Pas triste non plus, la sénatrice de l’Orne Nathalie Goulet, essuya elle aussi chaque fois un refus clair et net du nouveau représentant du Qatar à Paris. Elle a pourtant multiplié les demandes. Fin 2015, elle appela d’abord le bureau de l’ambassadeur pour se plaindre de n’avoir pas reçu son cadeau de Noël. « Comment se fait-il que je n’aie pas reçu mon cadeau de fin d’année, d’autres sénateurs en ont eu un et pas moi? », protesta-t-elle. « Qu’elle aille au diable! », maugréa Meshaal lorsque son collaborateur lui rendit compte de l’appel de Mme Goulet (1)

S’il y a un député dont le nouvel ambassadeur du Qatar se montre particulièrement lassé, c’est Nicolas Bays, élu socialiste du Nord – Pas-de-Calais. Membre du groupe d’amitié France- Qatar, il était proche de l’ancien ambassadeur Mohammed al-Kuwari. Avec son successeur, Bays ne fait pas dans la dentelle. Il a personnellement envoyé un SMS à Meshaal al-Thani, dont un témoin nous a rapporté le contenu: « J’ai des problèmes financiers actuellement. La mère de notre jeune enfant est fatiguée. Je voudrais l’emmener à l’étranger. Mais mon budget est un peu serré. Peux-tu me faire inviter dans un hôtel de Doha et nous payer un billet d’avion sur Qatar Airways ? Cela m’aiderait, s’il te plaît ».

DOHA, LA CAPITALE
DOHA, LA CAPITALE

Loin d’être découragé par un premier refus, le député Bays a sollicité à deux reprises encore, par SMS, l’ambassadeur du Qatar. Une première fois, pour lui demander de l’argent afin de payer des travaux dans sa maison. Le diplomate n’a pas répondu. Enfin, il n’a pas hésité à lui réclamer des chaussures de marque (1)

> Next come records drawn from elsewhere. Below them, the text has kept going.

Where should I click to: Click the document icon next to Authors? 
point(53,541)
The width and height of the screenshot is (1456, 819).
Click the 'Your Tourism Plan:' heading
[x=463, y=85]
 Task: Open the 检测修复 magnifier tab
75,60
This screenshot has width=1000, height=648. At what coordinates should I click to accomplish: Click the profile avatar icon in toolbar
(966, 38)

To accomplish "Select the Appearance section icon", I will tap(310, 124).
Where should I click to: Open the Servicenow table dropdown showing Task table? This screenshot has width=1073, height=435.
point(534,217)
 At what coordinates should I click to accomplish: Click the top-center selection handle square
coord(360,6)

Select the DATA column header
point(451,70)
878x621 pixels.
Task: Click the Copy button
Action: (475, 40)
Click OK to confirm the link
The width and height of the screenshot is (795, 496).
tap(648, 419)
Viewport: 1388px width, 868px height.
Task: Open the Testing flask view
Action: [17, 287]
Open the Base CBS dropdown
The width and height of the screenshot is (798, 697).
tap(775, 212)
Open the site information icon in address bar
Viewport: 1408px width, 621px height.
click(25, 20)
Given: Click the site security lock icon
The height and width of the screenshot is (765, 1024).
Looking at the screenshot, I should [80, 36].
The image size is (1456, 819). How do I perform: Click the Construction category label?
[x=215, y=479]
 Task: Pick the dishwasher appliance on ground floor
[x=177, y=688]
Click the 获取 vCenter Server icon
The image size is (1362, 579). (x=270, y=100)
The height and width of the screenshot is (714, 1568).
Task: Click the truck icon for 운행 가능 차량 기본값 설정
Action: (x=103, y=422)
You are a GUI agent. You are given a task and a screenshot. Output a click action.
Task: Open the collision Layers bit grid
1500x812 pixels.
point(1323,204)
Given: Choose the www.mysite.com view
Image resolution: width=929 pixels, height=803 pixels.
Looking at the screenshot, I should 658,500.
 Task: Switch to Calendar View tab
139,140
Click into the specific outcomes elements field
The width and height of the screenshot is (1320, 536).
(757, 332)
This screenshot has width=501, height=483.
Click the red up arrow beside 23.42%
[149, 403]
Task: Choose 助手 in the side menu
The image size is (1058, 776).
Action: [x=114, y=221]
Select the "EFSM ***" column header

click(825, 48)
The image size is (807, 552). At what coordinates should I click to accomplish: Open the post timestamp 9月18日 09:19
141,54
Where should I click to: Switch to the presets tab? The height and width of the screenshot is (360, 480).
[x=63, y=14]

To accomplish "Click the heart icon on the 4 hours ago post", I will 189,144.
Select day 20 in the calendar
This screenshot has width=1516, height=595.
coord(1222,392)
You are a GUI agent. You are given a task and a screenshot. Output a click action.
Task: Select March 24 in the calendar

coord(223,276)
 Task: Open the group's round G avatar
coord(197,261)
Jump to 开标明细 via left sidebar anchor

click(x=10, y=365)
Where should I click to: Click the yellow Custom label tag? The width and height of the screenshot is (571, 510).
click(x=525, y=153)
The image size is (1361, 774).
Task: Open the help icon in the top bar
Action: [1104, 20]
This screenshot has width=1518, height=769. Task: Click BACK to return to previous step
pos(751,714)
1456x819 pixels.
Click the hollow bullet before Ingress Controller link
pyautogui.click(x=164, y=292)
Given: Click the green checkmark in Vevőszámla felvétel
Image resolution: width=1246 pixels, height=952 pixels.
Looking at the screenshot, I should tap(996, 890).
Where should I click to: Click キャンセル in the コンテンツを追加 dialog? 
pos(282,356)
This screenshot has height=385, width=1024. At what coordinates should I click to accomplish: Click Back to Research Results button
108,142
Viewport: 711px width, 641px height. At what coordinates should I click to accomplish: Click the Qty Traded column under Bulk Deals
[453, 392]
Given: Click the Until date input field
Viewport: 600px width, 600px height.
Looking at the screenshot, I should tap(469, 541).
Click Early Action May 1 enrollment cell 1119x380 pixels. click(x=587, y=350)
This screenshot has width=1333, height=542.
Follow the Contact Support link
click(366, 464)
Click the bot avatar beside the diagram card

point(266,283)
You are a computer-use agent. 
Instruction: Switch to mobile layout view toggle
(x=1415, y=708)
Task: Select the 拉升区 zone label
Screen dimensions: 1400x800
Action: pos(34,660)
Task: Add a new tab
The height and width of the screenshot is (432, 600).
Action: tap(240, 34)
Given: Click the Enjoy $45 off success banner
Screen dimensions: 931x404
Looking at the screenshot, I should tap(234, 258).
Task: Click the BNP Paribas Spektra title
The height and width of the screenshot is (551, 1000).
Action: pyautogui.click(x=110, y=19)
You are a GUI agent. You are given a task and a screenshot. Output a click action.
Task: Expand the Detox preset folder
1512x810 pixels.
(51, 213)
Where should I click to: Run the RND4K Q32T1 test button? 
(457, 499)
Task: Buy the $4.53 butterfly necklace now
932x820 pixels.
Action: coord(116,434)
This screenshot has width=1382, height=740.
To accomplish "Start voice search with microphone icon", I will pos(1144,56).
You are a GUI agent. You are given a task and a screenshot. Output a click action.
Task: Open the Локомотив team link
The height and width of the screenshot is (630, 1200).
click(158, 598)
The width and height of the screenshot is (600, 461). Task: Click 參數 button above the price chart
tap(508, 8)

Autre victime de la nouvelle donne, le ministre vert Jean-Vincent Placé, qui se plaint dans le carré VIP du PSG que l’ambassadeur actuel ne l’invite plus à des week-ends. « Placé ne recevait pas que des cadeaux de son prédécesseur », souligne un proche de l’ambassade qui refuse d’en dire plus (1)

Bref, un bouquin qui va faire un malheur, y compris au sens propre pour ceux qui en sont les héros malgré eux !

Décidément, comme l’a dit Hollande avec un à-propos qu’on ne saurait que saluer, « ça imprime trop », ces derniers temps !

Marc Le Stahler

(1) Source : Challenge Magazine

Nota : Les informations publiées sur cet article sont tirées d’un ouvrage dont l’authenticité des faits rapportés n’a pu être strictement vérifié, mais dont les auteurs sont réputés fiables par leur sérieux et par la qualité de leurs sources.